2-Assistant Professor, Department of Information Security, Riphah Institute of Systems Engineering, Riphah International University, Islamabad, Pakistan.
3-Student, Department of Information Security, Riphah Institute of Systems Engineering, Riphah International University, Islamabad, Pakistan.
4-Student, Department of Information Security, Riphah Institute of Systems Engineering, Riphah International University, Islamabad, Pakistan.

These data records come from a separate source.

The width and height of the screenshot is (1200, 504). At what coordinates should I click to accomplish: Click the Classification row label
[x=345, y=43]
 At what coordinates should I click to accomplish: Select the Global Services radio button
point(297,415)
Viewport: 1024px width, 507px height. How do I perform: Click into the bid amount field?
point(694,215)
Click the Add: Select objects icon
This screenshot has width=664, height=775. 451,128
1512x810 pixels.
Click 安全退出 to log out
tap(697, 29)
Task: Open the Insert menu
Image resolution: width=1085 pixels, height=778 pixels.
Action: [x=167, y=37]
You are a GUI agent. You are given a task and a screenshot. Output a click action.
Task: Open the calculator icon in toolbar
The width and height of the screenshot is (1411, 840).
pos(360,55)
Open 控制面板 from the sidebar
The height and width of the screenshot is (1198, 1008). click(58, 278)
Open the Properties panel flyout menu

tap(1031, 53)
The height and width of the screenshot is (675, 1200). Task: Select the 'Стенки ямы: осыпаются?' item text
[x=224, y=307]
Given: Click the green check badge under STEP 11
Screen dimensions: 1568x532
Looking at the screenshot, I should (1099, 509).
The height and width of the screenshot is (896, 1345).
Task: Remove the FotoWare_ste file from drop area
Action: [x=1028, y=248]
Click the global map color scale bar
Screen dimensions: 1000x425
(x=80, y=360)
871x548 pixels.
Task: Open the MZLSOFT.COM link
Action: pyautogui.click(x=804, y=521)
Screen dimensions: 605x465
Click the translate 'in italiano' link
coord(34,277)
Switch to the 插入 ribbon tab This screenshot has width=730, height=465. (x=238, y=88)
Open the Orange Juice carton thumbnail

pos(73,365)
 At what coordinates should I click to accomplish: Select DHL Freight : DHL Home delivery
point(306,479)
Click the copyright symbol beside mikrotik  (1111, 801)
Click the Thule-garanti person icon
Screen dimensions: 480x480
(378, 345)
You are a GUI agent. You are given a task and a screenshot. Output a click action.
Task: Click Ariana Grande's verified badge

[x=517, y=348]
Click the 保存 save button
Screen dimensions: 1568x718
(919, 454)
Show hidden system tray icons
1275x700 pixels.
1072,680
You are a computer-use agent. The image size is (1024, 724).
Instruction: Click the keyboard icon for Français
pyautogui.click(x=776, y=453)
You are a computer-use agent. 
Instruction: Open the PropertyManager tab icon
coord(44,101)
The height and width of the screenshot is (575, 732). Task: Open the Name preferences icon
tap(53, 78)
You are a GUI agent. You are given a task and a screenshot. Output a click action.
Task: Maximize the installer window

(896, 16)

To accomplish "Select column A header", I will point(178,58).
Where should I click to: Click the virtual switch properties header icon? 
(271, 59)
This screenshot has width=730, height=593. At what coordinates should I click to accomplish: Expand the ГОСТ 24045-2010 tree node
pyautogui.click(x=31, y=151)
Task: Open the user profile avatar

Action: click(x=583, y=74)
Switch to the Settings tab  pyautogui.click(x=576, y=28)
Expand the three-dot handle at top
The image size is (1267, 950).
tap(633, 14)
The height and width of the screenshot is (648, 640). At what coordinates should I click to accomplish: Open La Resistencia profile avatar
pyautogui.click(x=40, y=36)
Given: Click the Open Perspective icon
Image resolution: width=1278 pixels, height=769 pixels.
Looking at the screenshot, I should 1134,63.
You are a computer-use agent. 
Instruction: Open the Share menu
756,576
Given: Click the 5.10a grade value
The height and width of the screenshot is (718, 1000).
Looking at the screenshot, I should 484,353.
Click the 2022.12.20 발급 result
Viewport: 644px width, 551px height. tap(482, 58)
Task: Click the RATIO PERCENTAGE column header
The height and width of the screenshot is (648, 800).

The convergence of cloud computing and the Internet of Things has reshaped many industries, enabling seamless device connectivity and resource allocation on a massive scale. This paper highlights the challenges bio-inspired Internet of Things networks and Internet of Things forensics pose while delving into the core components of achieving connectivity and resource provisioning within cloud-based Internet of Things environments. Different state-of-the-art technologies have been taken into account to enhance reliability in data transmission while minimizing latency for efficient forensic investigations this includes software-defined networking, 5G mobile networks at the edge, and data offloading capabilities from cognitive radio networks via cloudlet technology. The study delves into load-balancing methods and dynamic resource allocation strategies while considering how machine learning can assist in optimizing distribution. Data integrity, device heterogeneity, and privacy issues are some of the factors that Internet of Things forensics includes in forensic investigations to address complications; it also seeks support from bio-inspired algorithms such as swarm intelligence and genetic algorithms that enhance the performance adaptability of networks. The primary goal of this research is to enhance the safety, efficiency, and reliability of cloud-based Internet of things networks. By reviewing existing literature, in this study, authors have identified several innovative solutions applicable to smart cities, healthcare, and other critical sectors.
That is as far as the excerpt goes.